[Saved entries]
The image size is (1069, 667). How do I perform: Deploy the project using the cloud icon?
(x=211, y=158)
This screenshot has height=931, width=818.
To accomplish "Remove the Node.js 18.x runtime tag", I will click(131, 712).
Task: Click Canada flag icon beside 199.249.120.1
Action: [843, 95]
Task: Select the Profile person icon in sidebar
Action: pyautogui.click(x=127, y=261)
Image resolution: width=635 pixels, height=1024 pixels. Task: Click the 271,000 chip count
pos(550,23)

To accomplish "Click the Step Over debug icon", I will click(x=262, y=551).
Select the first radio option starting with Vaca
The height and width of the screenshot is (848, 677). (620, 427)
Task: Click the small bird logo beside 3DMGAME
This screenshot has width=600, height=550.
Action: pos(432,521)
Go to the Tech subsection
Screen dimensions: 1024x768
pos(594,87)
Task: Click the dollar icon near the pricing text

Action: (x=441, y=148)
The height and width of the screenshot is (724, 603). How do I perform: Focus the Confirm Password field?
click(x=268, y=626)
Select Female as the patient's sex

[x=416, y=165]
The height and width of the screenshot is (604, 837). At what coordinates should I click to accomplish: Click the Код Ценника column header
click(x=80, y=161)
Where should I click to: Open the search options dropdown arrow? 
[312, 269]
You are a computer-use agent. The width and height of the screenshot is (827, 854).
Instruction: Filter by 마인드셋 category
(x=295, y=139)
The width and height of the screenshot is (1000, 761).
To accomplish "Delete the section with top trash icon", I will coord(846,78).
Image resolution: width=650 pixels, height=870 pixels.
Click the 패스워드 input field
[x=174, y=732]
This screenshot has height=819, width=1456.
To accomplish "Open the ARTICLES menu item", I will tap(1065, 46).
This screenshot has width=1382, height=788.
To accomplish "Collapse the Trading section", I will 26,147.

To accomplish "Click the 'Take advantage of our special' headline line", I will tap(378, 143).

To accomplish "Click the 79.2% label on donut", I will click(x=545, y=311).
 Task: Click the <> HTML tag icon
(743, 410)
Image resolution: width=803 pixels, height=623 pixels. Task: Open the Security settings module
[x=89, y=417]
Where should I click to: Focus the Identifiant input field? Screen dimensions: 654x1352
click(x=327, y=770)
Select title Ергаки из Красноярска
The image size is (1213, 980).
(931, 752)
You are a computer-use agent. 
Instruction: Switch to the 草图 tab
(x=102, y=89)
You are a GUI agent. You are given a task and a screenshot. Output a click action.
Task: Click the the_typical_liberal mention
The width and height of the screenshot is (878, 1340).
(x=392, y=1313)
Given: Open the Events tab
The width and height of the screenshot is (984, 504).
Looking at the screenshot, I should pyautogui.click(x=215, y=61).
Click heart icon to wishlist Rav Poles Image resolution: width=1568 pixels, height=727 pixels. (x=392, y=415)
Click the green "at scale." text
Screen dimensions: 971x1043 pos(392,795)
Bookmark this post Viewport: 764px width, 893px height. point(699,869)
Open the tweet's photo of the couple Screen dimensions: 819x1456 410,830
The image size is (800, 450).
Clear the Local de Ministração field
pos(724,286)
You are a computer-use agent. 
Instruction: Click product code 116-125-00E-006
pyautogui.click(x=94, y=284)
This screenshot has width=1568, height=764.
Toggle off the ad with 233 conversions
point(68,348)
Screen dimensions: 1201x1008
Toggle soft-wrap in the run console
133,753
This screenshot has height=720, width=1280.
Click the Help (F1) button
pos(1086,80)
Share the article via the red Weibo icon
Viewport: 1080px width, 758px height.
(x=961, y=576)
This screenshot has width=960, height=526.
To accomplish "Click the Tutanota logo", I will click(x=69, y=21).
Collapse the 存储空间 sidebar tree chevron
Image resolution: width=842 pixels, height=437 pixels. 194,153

* WHAT THE TASK REQUIRES: Please list every line of the records that contains "logo".

* EXERCISE ANSWER:
Task: Click the small bird logo beside 3DMGAME
To accomplish "Click the Tutanota logo", I will click(x=69, y=21).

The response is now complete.